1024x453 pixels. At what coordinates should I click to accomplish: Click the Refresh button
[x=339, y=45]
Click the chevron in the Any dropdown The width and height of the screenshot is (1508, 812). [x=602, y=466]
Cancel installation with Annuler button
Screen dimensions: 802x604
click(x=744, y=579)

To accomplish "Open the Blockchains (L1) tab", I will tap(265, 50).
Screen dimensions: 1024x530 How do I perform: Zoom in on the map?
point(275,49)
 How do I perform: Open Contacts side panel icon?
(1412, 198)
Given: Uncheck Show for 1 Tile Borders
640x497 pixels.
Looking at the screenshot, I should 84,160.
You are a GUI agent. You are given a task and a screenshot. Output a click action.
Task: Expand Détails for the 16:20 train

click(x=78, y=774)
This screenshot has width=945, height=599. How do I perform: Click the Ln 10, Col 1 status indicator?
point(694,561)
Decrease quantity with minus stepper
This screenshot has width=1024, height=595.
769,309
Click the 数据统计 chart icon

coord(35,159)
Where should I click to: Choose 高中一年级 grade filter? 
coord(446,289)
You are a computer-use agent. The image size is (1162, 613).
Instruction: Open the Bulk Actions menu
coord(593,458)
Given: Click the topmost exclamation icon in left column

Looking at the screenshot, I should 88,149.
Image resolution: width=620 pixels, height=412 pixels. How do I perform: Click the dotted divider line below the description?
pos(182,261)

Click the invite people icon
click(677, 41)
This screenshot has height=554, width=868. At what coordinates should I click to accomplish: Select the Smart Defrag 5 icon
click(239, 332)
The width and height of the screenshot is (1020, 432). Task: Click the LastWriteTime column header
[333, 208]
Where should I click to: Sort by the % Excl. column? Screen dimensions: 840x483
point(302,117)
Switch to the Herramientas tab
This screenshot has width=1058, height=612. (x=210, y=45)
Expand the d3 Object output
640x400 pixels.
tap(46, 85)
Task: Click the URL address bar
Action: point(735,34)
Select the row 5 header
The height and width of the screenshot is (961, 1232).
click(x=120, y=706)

○ ○ ○ ○ ○

- [TASK OBJECTIVE]
Extract from the records above the lines from the one containing "Screen dimensions: 1024x530" to the one containing "You are a GUI", both lines included, exactly as they appear and with nothing else.

- [WRITTEN SOLUTION]
Screen dimensions: 1024x530 How do I perform: Zoom in on the map?
point(275,49)
 How do I perform: Open Contacts side panel icon?
(1412, 198)
Given: Uncheck Show for 1 Tile Borders
640x497 pixels.
Looking at the screenshot, I should 84,160.
You are a GUI agent. You are given a task and a screenshot. Output a click action.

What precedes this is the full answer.